Updated November 25, 2020:

Delaware LLC privacy is important for business owners wanting to establish an LLC in the State of Delaware. Many people who form a new business want to know what type of information is public and what is kept private. If you are interested in forming a Delaware business, you should consider your short-term and long-term goals and objectives, and determine which type of legal business structure is best for you.

Delaware LLC: An Overview

A Delaware limited liability company is filed through a registered agent, upholding the highest amount of confidentiality. In fact, only the company name and registered agent’s name/address appear on the formation documents. You as the business owner have the choice in whether or not your name appears on the certification documents.

After you’ve formed your business, your registered agent will provide you with a Certificate of Incumbency, which is a document that is not filed with the Secretary of State. This document will identify who is authorized to do business on behalf of the business, including who can open business bank accounts, issue stock certificates, and enter into contracts.

Additional Requirements for a Delaware LLC

There is no requirement to file an annual report in the State of Delaware; furthermore, the names of LLC members will not be a matter of public record. No other information regarding the LLC members will be publicly disclosed. The only thing that is required, however, is that the registered agent has a record of the point person for the LLC, including his or her address. Below are some requirements for this individual:

  1. Must be at least 18 years old
  2. Doesn’t have to be an actual LLC member or manager
  3. Doesn’t have to reside in the U.S. or be an actual U.S. citizen

After initially forming your LLC, you will have to pay a franchise fee of $300. If it isn’t paid on time, you will have to pay an additional $200 fee as a penalty.

Delaware LLC Advantages

There are many advantages to operating a Delaware LLC. Such advantages include the following:

  1. Flexibility for managing the business
  2. Anonymity
  3. Less paperwork
  4. Inexpensive
  5. Limited liability
  6. Pass-through tax entity

There is great flexibility when owning and operating a Delaware LLC. Most states offer great flexibility in terms of how the LLC can be managed. The LLC members can choose to operate as a member-managed or manager-managed LLC. If its members manage the LLC, they will have full oversight of the daily operations of the business. If the members choose to hire a manager, however, that individual will have management oversight into the business’s operations.

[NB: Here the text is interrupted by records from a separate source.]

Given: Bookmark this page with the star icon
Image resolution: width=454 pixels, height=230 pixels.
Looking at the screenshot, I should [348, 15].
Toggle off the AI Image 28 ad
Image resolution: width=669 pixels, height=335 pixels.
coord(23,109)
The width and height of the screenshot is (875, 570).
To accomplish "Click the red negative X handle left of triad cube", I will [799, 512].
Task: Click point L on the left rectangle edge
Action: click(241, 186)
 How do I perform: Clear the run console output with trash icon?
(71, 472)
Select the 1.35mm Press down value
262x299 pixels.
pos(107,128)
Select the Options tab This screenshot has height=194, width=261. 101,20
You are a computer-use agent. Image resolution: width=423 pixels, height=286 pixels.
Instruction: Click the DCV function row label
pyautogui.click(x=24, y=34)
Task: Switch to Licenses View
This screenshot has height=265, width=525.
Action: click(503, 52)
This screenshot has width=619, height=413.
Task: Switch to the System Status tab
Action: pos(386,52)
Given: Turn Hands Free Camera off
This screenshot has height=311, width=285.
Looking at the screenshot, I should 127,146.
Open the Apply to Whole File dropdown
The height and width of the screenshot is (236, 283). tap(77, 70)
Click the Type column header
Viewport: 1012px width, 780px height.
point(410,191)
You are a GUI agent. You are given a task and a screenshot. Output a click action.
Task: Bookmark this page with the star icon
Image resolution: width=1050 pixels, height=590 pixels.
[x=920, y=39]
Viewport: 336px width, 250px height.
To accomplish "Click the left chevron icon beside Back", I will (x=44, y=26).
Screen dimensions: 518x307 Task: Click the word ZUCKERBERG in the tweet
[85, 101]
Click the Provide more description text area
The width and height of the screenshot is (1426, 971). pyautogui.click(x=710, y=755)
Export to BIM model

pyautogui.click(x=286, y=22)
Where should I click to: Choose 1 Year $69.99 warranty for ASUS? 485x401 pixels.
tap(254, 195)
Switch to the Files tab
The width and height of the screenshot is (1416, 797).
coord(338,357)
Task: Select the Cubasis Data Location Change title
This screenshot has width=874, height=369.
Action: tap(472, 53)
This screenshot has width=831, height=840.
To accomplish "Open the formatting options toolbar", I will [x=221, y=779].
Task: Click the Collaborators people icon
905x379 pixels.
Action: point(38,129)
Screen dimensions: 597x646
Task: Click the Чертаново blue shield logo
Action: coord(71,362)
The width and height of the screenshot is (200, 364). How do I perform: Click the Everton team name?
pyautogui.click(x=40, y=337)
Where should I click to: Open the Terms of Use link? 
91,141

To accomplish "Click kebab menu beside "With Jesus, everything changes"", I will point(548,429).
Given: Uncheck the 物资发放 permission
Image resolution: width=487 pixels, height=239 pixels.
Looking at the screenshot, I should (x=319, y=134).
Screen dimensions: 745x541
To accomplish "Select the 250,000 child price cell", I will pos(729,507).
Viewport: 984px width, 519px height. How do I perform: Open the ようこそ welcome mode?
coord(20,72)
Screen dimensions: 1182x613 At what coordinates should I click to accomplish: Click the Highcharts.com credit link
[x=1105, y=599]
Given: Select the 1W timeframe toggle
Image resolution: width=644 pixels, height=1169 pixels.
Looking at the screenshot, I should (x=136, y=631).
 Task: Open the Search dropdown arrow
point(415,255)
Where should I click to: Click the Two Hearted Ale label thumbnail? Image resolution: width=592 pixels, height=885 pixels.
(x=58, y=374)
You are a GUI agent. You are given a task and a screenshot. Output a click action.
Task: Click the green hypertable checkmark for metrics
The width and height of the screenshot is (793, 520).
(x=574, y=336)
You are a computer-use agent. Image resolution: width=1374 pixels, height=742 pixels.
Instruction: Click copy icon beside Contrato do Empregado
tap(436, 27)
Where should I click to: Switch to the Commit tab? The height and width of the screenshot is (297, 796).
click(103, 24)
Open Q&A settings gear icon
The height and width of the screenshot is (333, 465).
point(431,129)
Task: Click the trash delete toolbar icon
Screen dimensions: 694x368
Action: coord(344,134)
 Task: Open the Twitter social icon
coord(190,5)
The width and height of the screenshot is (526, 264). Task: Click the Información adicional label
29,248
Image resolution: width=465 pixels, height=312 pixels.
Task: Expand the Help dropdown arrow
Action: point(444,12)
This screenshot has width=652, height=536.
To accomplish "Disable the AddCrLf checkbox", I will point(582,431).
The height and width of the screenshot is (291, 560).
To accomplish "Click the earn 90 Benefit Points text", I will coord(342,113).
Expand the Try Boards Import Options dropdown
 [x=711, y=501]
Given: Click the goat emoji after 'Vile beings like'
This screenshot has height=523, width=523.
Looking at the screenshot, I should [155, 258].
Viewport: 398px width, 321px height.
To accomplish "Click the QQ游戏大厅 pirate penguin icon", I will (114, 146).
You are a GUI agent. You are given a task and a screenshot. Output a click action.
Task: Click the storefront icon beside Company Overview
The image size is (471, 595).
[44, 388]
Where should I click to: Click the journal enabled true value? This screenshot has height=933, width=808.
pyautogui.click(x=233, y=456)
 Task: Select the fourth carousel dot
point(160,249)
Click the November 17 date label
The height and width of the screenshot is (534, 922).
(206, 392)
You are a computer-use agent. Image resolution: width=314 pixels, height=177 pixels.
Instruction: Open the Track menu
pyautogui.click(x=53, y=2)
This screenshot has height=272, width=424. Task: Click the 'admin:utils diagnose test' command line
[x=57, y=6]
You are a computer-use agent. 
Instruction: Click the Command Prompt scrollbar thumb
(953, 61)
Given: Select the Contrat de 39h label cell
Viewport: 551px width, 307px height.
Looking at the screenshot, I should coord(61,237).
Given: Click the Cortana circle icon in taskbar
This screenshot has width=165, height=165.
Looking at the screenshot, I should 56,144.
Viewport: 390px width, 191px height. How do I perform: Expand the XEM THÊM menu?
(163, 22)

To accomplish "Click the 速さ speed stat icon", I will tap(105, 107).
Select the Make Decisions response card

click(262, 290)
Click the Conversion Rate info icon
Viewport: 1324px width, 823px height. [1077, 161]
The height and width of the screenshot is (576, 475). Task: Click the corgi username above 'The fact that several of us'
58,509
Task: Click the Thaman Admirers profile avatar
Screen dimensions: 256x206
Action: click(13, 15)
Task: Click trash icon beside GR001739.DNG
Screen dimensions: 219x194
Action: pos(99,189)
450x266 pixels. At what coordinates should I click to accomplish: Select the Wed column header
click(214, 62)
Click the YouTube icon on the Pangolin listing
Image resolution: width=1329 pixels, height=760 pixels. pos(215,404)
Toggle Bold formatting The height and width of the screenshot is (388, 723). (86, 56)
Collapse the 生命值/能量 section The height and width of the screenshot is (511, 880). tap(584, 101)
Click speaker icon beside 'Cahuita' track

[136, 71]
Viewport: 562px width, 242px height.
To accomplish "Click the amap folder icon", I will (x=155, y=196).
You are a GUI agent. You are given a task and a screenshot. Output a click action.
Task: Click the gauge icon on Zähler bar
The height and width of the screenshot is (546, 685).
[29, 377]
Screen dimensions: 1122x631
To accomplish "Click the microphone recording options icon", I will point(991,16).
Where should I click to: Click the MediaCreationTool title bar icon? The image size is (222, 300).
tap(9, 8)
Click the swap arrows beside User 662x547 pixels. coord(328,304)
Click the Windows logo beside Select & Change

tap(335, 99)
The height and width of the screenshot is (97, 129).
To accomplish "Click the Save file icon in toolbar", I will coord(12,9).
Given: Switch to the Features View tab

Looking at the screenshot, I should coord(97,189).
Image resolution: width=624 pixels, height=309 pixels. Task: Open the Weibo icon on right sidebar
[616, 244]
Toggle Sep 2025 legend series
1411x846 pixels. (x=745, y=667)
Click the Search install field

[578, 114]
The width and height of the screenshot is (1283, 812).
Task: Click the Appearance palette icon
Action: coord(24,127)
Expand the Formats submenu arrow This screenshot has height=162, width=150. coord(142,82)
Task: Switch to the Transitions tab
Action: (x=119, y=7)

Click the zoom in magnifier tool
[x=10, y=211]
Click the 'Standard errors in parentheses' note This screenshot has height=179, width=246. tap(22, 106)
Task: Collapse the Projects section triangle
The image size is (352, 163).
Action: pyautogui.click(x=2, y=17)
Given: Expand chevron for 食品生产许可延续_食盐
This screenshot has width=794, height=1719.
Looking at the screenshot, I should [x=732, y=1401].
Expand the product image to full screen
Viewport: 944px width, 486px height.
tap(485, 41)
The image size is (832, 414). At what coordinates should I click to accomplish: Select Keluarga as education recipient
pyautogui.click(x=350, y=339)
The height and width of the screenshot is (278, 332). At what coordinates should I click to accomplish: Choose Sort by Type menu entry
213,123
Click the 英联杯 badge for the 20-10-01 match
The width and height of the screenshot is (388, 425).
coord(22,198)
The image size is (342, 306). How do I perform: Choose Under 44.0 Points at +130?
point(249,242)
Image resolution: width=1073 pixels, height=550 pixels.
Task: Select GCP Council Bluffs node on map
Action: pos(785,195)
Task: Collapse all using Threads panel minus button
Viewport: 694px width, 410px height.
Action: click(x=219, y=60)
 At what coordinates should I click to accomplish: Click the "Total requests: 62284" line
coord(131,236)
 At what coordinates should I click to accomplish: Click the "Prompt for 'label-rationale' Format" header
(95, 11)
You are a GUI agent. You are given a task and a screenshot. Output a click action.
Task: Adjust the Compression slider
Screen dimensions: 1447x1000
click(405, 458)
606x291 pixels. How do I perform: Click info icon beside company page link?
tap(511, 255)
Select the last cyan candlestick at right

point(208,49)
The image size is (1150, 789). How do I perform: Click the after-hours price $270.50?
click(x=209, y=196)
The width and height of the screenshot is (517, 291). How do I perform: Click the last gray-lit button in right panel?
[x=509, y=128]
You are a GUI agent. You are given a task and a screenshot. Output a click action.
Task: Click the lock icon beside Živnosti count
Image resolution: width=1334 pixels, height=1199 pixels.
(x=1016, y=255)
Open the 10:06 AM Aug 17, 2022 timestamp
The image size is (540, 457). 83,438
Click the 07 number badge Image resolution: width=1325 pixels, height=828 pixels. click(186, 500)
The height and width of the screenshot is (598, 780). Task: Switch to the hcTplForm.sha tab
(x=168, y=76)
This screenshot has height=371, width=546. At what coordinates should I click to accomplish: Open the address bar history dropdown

As previously noted, there is great anonymity in owning a Delaware entity. This allows those who don’t want their private information public to remain anonymous.

There is generally less paperwork required when forming an LLC. Unlike the corporation, the LLC doesn’t have to file documentation relating to the shares in the company, nor is it required to have periodic meetings or keep minutes of such meetings.

It is also usually cheaper to form an LLC as opposed to a corporation. A corporation generally has additional ongoing maintenance fees, particularly for filing annual and biennial reports. The LLC, however, has much less ongoing requirements. The State of Delaware doesn’t require that LLCs file an annual report.

The LLC offers limited liability for its owners. Therefore, plaintiffs or creditors cannot look to the members’ personal assets to satisfy the outstanding business debts or obligations. Note, however, that there is an exception to this rule, which is generally referred to as piercing the corporate veil. This occurs if any one of the members act fraudulently or illegally, personally guarantees a loan, or otherwise holds himself out as an extension of the LLC.

The LLC operates as a pass-through tax entity, meaning that the profits and losses are passed to the members who report it on their personal income tax returns. When it comes time to pay such taxes, the members will all be given documentation on what percentage of the business’s profits and losses must be reported on their personal tax returns.